Tuesday, April 23, 2019

Telecom Long Ago Left "Regulated Monopoly" Behind, Only to Encounter a Possibly Worse Regime

There have been brief periods over the past couple of decades when it might have seemed possible some parts of the telecom business might escape the utility characterization (slow growth dividend stocks). In some part, the burgeoning growth of the mobility business in developing parts of the world produced revenue growth fast enough to fuel that belief.


Some specialized providers might claim to have done so (they grow faster and do not pay dividends), and innovation in new technologies and services will continue.


But many tier-one service providers--most clearly in the developed countries--have not escaped their slow-growth roots. The changes have largely been for the worse.

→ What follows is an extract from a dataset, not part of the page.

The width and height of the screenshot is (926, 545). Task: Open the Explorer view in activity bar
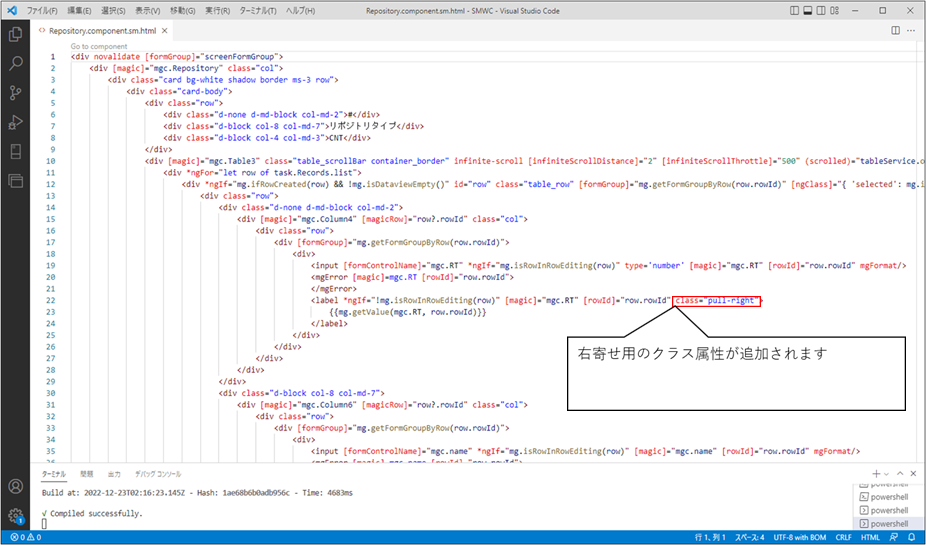[15, 34]
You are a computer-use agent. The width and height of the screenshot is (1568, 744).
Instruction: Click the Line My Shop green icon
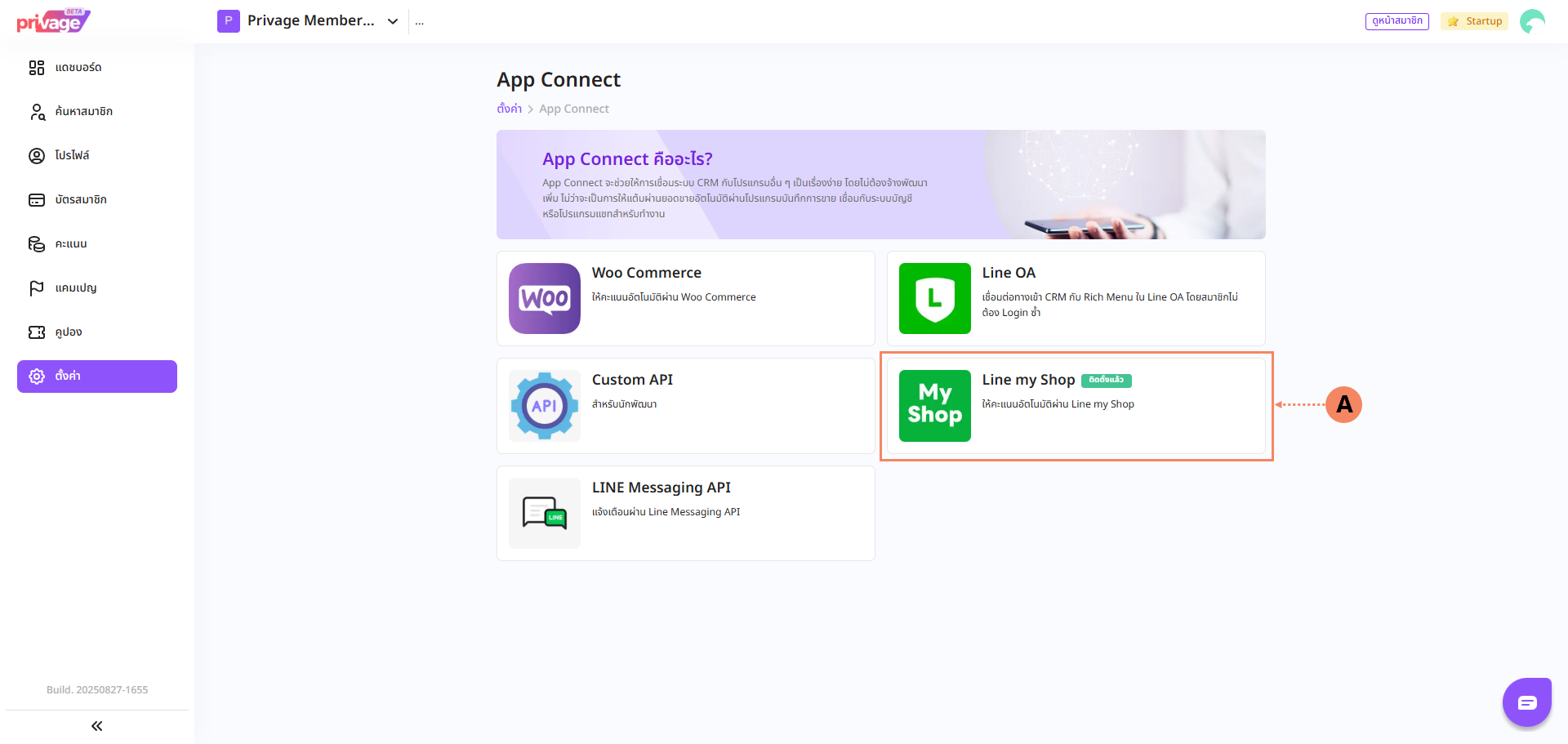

While some providers might have chafed at their regulated roles, and a few considered themselves lucky enough to operate as unregulated monopolies, the main service providers in developed nations continue to operate in tough markets that produce flattish to negative revenue growth rates.


The four largest European markets--United Kingdom, Italy, France and Germany--are shrinking, as are the U.S. market and India. China continues to show higher growth rates, according to STL Partners.  


Keep in mind that telecom revenue tends to grow at about the rate of growth for the economy. So we should never be too surprised when industry revenue growth anywhere hovers at or just below the overall rate of economic growth.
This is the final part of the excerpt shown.